Au lieu de l'airain, je ferai venir de l'or, et au lieu du fer, je ferai venir de l'argent; et au lieu du bois, de l'airain, et au lieu des pierres, du fer; et je te donnerai pour gouverneurs, la paix, pour magistrats, la justice.
18 Van geweld wordt in uw land niet langer gehoord, Van verwoesting noch puinen binnen uw grenzen; Maar uw muren zult ge Redding noemen, En Glorie uw poorten.
On n'entendra plus parler de violence dans ton pays, de ravage ni de ruine dans tes frontières; tu appelleras tes murailles: Salut, et tes portes: Louange.

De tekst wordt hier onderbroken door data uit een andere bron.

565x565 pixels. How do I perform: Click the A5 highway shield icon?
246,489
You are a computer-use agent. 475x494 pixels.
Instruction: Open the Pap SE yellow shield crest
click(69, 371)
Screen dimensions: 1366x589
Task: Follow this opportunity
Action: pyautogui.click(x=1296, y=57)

19 De zon zal des daags uw licht niet meer zijn, De glans der maan u ‘s nachts niet beschijnen; Maar Jahweh zal een eeuwig Licht voor u zijn, En uw God wordt uw Luister!
Le soleil ne sera plus ta lumière pendant le jour, et la lueur de la lune ne t'éclairera plus; Yahweh sera pour toi une lumière éternelle, et ton Dieu sera ta gloire.
20 Uw zon gaat nimmer meer onder, En uw maan neemt niet af; Want Jahweh zal een eeuwig Licht voor u zijn: Uw dagen van rouw zijn ten einde!
Ton soleil ne se couchera plus, et ta lune ne se retirera plus; car Yahweh sera pour toi une lumière éternelle, et les jours de ton deuil seront achevés.
21 Uw volk zal enkel rechtvaardigen zijn, En het land voor eeuwig bezitten: De loot, die Ik plantte, Het werk mijner handen, om Mij te verheerlijken.
Dans ton peuple, tous seront justes, et ils posséderont le pays pour toujours, eux, le rejeton que j'ai planté, l'ouvrage de mes mains, créé pour ma gloire.
22 De kleinste wordt een geslacht, De geringste een machtige natie. Ik, Jahweh, heb het gezegd; Te zijner tijd zal Ik het haastig volbrengen!
Le plus petit deviendra un millier, et le moindre une nation puissante. Moi, Yahweh, en leur temps, je hâterai ces choses.